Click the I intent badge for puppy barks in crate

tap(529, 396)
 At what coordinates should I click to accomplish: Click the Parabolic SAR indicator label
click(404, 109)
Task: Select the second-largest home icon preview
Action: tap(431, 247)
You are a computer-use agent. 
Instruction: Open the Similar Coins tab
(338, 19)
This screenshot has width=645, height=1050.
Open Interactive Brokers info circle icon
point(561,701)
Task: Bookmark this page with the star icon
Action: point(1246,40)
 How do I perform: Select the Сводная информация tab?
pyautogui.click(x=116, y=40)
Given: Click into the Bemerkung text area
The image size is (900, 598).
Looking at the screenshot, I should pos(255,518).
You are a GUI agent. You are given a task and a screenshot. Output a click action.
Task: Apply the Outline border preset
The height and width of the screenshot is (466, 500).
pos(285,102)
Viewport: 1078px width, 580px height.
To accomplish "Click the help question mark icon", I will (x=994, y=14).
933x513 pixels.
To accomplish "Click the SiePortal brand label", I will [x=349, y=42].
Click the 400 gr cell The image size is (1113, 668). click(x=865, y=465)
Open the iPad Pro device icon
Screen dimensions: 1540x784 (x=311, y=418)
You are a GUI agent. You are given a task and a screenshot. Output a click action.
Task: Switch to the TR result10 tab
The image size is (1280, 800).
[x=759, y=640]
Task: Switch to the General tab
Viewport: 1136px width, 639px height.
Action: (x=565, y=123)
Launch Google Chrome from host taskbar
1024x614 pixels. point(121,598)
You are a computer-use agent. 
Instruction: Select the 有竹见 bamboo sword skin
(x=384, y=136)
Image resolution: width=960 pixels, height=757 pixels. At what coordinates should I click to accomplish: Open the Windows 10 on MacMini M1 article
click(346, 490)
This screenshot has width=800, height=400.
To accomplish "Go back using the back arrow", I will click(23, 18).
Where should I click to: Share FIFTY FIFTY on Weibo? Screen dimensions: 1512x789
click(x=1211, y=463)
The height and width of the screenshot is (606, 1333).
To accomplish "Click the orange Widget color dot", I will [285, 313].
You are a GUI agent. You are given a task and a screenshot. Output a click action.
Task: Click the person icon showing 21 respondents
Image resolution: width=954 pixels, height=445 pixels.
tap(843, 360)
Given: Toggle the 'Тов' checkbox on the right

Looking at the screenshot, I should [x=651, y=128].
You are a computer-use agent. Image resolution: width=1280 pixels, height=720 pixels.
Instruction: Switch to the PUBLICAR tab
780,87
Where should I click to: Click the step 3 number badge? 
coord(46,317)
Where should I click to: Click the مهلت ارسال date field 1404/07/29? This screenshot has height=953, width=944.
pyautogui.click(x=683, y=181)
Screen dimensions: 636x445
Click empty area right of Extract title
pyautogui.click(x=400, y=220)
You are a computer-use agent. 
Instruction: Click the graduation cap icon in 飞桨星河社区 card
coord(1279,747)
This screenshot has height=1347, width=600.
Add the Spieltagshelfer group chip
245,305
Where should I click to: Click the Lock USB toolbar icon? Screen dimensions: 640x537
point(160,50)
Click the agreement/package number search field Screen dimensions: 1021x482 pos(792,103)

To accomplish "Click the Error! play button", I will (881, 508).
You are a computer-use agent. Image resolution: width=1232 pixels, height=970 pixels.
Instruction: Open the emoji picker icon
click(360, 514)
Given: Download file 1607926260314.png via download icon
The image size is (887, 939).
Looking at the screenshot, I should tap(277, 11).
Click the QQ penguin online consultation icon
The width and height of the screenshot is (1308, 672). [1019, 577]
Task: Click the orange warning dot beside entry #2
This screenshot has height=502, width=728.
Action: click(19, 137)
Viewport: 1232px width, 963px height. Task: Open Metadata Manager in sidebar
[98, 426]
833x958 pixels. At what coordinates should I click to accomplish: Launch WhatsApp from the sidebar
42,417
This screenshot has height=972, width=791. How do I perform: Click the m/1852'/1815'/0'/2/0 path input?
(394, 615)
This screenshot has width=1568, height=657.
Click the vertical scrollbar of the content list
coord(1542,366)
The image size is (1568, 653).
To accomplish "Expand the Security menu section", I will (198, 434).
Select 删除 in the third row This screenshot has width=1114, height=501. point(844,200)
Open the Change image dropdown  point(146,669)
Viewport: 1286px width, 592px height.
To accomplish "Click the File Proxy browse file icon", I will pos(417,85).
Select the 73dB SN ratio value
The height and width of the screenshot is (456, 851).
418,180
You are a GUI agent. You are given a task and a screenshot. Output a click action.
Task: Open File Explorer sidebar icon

[PROBLEM STATEMENT]:
Each line holding the word "orange" must be pulled from the records.

[ANSWER TO THIS EXERCISE]:
To accomplish "Click the orange Widget color dot", I will [285, 313].
Task: Click the orange warning dot beside entry #2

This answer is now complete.